If we consider that the production of fuels is a chemical process, with the energy in the fuel being the output of the process, applying the twelve principles of green chemistry could potentially impact the way fuels are produced. Three of the twelve principles of green chemistry that can be applied to clean energy technologies are the use of renewable feedstocks, maximizing atom economy, and designing chemicals to degrade after use. Some of the important challenges for developing clean energy technologies from a green chemistry perspective are:
  • How can we better use renewable materials to produce fuels or industrial feedstocks?
  • How can we maximize atom efficiency the above conversions?
  • How can we plan for chemical degradation/CO2 sequestration after use?
To better illustrate the above questions, consider the case of producing fuels/petrochemical feedstocks from natural materials/fossil fuels. The production of fuels and petrochemicals from crude oil is highly atom-efficient (but significant improvements can still be made in the energy requirements), compared to technologies such as coal-to-liquids (CTL). Additionally, the production of renewable polymers from natural materials (corn, cellulose, etc.) also involves breaking them down to sugars, followed by fermentation and polymerization to produce the desired polymer. [As an example, see the NatureWorks(TM) polylactic acid (PLA) production from corn.] Similarly, CTL technologies also involve breaking down the complex organic compounds in coal to simpler compounds and further processing to obtain fuels with desirable properties.
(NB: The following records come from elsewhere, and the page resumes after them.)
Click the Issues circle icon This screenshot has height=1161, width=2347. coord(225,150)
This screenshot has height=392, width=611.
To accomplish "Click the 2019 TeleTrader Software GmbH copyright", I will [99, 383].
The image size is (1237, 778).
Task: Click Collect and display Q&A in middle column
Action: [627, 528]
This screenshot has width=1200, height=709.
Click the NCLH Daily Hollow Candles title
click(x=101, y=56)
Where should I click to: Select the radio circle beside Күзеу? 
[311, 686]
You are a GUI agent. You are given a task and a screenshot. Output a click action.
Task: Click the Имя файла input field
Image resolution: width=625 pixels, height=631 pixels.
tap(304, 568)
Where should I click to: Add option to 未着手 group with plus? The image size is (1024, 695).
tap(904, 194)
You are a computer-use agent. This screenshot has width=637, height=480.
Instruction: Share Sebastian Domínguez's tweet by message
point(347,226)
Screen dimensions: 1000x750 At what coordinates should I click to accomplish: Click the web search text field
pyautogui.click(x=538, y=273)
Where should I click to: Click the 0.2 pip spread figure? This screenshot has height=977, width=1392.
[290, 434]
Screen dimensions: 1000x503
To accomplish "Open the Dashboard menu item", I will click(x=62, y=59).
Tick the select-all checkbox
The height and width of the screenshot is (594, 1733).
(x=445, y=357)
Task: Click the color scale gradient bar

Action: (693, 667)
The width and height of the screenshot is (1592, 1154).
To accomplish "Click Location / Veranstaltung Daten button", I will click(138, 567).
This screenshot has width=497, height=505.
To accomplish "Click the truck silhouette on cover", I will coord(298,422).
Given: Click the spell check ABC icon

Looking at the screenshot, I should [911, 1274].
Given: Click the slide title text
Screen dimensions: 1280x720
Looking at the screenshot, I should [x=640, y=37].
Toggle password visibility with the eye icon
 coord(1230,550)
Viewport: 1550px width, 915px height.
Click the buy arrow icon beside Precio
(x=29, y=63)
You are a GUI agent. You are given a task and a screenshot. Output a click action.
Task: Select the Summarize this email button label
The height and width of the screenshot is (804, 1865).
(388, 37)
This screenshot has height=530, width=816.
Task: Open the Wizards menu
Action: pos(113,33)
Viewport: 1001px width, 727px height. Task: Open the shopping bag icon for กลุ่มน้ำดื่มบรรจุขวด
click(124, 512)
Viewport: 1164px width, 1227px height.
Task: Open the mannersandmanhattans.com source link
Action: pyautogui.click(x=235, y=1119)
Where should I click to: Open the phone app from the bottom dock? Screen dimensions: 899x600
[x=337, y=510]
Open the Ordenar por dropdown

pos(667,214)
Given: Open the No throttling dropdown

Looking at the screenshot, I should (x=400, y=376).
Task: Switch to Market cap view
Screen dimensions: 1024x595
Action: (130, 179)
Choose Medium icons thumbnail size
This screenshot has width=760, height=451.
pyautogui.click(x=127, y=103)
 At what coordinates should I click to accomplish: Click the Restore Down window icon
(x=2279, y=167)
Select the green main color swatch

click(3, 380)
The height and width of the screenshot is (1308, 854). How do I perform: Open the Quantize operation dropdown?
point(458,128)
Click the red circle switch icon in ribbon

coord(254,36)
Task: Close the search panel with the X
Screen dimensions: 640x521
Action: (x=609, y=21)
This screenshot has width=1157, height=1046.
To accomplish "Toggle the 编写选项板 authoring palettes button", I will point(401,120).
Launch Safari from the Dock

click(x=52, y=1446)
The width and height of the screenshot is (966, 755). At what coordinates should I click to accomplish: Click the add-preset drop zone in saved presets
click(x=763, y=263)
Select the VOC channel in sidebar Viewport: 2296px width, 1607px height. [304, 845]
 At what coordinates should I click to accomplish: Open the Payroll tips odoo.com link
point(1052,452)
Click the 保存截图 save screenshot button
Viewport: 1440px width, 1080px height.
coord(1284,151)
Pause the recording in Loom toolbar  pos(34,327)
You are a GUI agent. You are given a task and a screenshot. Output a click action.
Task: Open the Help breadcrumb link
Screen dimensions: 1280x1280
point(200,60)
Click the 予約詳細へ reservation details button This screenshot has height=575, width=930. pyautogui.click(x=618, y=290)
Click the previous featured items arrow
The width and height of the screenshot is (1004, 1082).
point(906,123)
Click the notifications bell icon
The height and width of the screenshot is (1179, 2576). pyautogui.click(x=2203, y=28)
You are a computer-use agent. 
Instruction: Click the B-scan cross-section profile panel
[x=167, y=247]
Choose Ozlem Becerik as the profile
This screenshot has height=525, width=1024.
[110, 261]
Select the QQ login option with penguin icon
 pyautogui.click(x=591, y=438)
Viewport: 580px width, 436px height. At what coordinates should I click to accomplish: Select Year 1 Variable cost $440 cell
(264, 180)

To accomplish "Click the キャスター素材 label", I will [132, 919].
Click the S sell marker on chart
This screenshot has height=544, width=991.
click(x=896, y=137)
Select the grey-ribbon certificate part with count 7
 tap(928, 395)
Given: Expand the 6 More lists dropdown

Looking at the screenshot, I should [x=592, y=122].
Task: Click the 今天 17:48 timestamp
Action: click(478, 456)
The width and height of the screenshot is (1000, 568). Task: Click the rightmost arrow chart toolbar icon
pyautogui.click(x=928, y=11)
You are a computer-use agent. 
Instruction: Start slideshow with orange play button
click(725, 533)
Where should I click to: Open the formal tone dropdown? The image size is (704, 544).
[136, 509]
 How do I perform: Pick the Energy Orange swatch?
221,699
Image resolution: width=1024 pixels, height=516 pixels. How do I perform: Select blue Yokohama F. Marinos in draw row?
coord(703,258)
From a green chemistry perspective, it is much more efficient to maximize the atom economy in these conversions. (This is probably easier to implement in the case of polymers compared to fuels, because the fuels have to match a given specification, while a polymer's specifications can be changed by controlling various process conditions).

Additionally, planning for the end-of-life means that we should have effective means to recycle/reuse products derived from natural sources, and we that we should have strategies to mitigate CO2 emissions while using CTL. I do not advocate that we only use CTL technologies, but only that if we do, we should have some means to mitigate CO2 emissions in place.